2024-02-05 Thread Mykyta Dorokhin
Hello again,

configure log says:

checking if getcwd() will dynamically allocate memory with 0 size... (cached) 
yes
checking for presence of POSIX-style sigsetjmp/siglongjmp... (cached) missing
checking whether or not strcoll and strcmp differ... (cached) no

This is most likelly the problem.

Note 1: forgot to mention that I'm cross-compiling. 
Note 2: it probably makes sense to add a warning or something that states that 
HAVE_POSIX_SIGSETJMP disabled due to cross-compiling.

Will try to find a way to fix this.

Thank you  for your time! You are doing a great job!


M




5 февраля 2024, 16:28:36, от "Chet Ramey" :

On 2/3/24 7:01 PM, Mykyta Dorokhin wrote:

> There is a line in trap.c with your change. If I revert it then everything 
> works again:
> 
> - if (interrupt_immediately && wait_intr_flag)
> + if (/* interrupt_immediately && */wait_intr_flag)
> 
> So if I put interrupt_immediately back and rebuild the code with thes only 
> fix then it starts working properly, signals are getting received as expected.

OK. Let's look at that. By this time, interrupt_immediately was no longer
set anywhere, so the code before this change did nothing but inhibit the
siglongjmp/longjmp call from trap_handler, which means the sighandler
returned and (possibly) did not interrupt the wait builtin.

That is what this means (replace SIGINT with SIGUSR1 here):

> The one change that might make a difference is a bug fix: if the wait
> builtin is waiting for a process and receives a trapped signal, it's
> supposed to cause wait to return immediately and then run the trap. Bash
> didn't do that consistently for SIGINT, and would run the trap when it
> shouldn't, or before it should, and sometimes not return from the wait
> at all. So maybe the longjmp back to the wait builtin is what changed
> things, even though longjmp is one of the functions that POSIX says is
> safe to call from a signal handler context, and it restores the signal
> mask if you're running on a system that has sigsetjmp/siglongjmp.
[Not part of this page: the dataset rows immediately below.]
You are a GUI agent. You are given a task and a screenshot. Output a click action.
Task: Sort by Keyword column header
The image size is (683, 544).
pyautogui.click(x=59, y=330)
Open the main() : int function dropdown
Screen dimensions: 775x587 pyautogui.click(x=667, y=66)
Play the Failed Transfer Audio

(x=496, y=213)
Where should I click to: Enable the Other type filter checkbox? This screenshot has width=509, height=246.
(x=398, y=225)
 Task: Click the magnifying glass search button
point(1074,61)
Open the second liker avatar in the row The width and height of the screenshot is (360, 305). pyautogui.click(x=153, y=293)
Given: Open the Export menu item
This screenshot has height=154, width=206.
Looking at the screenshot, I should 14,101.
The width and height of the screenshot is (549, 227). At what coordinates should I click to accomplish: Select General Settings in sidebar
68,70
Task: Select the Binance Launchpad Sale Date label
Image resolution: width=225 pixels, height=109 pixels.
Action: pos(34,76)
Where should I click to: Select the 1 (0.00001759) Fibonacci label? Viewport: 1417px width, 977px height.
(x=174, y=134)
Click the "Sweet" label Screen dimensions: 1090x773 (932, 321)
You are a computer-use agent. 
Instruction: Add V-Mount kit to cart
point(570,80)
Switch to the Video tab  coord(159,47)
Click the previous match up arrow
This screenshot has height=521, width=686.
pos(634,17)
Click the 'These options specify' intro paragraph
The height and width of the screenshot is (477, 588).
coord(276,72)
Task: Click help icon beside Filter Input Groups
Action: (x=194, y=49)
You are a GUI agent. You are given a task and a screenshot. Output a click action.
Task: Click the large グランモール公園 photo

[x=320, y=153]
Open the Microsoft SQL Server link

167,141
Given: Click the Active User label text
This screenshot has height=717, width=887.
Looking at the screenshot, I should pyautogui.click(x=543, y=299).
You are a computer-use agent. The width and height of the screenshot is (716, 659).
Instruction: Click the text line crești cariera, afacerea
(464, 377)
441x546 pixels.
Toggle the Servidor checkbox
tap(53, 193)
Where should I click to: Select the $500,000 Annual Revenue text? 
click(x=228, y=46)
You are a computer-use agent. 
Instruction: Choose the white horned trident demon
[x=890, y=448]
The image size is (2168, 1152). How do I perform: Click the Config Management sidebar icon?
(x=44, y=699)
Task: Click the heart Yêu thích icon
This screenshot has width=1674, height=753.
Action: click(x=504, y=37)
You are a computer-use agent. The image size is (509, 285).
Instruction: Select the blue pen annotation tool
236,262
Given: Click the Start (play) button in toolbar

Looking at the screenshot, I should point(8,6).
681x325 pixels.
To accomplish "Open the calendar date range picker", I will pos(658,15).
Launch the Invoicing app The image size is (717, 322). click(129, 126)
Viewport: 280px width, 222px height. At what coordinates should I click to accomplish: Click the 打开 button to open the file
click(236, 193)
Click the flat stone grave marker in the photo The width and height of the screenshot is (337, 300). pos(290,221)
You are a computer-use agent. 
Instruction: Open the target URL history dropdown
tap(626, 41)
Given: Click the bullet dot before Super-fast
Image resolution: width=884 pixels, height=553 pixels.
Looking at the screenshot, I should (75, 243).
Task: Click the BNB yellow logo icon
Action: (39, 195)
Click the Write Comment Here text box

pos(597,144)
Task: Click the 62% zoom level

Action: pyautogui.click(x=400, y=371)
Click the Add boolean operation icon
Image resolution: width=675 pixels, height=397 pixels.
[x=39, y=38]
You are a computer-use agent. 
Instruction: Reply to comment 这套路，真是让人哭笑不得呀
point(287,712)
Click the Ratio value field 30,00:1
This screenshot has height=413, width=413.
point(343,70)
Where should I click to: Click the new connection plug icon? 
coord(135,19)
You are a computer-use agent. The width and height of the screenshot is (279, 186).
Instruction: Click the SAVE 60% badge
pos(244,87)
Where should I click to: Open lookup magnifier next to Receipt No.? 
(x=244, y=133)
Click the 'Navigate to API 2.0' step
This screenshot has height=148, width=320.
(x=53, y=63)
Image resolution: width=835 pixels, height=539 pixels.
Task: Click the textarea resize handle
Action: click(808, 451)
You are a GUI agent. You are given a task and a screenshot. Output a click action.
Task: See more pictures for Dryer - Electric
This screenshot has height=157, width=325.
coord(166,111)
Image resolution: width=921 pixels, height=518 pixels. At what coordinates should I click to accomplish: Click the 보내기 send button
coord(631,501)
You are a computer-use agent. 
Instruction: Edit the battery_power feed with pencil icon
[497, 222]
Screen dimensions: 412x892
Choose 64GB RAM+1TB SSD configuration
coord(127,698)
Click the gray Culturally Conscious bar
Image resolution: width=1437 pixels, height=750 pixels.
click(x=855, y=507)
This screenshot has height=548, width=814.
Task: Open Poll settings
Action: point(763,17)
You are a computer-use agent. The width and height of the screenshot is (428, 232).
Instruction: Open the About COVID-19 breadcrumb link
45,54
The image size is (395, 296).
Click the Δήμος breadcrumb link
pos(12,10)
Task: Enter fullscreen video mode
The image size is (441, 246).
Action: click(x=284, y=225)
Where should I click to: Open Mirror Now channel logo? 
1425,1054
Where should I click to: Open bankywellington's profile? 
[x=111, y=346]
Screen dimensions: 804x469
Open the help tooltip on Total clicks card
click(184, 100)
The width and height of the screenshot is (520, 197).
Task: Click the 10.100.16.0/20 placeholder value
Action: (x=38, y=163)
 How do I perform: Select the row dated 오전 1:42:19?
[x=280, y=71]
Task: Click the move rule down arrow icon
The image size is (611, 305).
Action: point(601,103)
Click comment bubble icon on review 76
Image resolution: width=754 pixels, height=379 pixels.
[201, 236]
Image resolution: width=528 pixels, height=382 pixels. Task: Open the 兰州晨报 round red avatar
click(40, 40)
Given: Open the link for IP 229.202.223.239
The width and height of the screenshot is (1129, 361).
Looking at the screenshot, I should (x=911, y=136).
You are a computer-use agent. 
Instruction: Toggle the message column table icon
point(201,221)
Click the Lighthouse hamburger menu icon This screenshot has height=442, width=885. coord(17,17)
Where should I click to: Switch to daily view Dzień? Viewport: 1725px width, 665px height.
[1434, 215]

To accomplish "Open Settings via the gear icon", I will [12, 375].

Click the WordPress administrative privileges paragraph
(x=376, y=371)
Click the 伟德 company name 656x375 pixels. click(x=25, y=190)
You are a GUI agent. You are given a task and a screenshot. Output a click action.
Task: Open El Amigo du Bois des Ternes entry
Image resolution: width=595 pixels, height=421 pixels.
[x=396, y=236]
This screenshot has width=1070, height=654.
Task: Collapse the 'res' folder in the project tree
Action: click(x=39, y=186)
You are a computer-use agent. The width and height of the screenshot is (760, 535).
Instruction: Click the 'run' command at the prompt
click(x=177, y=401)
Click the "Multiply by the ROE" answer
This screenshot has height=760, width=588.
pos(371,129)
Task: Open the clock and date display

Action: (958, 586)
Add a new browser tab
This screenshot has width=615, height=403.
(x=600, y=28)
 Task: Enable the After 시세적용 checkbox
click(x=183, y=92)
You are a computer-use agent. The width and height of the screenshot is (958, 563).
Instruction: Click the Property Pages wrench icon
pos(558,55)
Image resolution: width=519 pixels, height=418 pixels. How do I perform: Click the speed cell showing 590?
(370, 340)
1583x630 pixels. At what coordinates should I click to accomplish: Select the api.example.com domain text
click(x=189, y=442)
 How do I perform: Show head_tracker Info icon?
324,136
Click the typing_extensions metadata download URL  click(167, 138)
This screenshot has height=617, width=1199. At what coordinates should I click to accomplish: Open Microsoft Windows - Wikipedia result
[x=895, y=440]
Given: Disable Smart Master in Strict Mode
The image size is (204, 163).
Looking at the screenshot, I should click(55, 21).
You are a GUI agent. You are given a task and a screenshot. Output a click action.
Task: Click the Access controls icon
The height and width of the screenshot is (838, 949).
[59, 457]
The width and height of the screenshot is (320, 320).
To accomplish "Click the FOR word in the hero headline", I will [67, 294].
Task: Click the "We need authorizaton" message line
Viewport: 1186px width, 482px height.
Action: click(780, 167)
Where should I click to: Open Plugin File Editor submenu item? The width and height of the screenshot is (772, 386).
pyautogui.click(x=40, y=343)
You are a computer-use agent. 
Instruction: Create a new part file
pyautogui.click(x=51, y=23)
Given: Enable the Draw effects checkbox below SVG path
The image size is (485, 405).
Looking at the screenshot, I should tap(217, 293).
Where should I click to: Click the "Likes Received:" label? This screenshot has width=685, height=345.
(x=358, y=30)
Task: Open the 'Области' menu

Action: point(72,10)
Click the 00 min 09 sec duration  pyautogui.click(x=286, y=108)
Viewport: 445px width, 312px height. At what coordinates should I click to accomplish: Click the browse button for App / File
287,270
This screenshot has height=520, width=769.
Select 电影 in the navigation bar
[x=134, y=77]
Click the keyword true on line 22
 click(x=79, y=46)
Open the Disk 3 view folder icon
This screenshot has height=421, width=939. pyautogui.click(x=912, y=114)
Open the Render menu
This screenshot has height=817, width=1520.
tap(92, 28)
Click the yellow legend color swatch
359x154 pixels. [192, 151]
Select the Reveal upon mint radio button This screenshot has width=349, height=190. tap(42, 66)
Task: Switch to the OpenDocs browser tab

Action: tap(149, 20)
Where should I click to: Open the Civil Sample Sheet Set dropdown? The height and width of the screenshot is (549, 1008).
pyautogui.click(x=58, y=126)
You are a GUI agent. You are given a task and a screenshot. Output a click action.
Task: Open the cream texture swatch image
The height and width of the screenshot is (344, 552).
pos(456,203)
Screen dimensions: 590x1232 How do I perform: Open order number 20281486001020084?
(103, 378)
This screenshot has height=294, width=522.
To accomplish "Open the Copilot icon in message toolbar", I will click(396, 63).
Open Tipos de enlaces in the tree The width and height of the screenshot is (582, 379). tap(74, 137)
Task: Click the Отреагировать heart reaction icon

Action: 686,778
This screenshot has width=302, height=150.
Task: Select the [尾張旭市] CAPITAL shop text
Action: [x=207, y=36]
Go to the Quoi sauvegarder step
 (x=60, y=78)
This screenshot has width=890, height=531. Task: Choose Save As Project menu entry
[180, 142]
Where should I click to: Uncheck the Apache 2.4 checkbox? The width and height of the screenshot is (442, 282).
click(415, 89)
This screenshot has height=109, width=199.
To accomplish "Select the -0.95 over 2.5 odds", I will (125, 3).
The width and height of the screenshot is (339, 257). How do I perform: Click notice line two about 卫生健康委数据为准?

So the effect of this change is to longjmp/siglongjmp back to the wait
builtin, so it can return from there before running the trap. If you use
siglongjmp, it restores the original signal mask (look at the wait
builtin's call to setjmp_sigs, a macro that calls sigsetjmp with 1 as the
second argument), which means the trapped signal is no longer blocked.

Since this works as intended on all other systems, I would check to see
if your system has sigsetjmp/siglongjmp and whether or not they are
behaving correctly.

-- 
``The lyf so short, the craft so long to lerne.'' - Chaucer
 ``Ars longa, vita brevis'' - Hippocrates
Chet Ramey, UTech, CWRUc...@case.eduhttp://tiswww.cwru.edu/~chet/


Re: wait skips signals but first one

2024-02-05 Thread Chet Ramey

On 2/3/24 7:01 PM, Mykyta Dorokhin wrote:

There is a line in trap.c with your change. If I revert it then everything 
works again:


- if (interrupt_immediately && wait_intr_flag)
+ if (/* interrupt_immediately && */wait_intr_flag)

So if I put interrupt_immediately back and rebuild the code with thes only 
fix then it starts working properly, signals are getting received as expected.


OK. Let's look at that. By this time, interrupt_immediately was no longer
set anywhere, so the code before this change did nothing but inhibit the
siglongjmp/longjmp call from trap_handler, which means the sighandler
returned and (possibly) did not interrupt the wait builtin.

That is what this means (replace SIGINT with SIGUSR1 here):


The one change that might make a difference is a bug fix: if the wait
builtin is waiting for a process and receives a trapped signal, it's
supposed to cause wait to return immediately and then run the trap. Bash
didn't do that consistently for SIGINT, and would run the trap when it
shouldn't, or before it should, and sometimes not return from the wait
at all. So maybe the longjmp back to the wait builtin is what changed
things, even though longjmp is one of the functions that POSIX says is
safe to call from a signal handler context, and it restores the signal
mask if you're running on a system that has sigsetjmp/siglongjmp.


So the effect of this change is to longjmp/siglongjmp back to the wait
builtin, so it can return from there before running the trap. If you use
siglongjmp, it restores the original signal mask (look at the wait
builtin's call to setjmp_sigs, a macro that calls sigsetjmp with 1 as the
second argument), which means the trapped signal is no longer blocked.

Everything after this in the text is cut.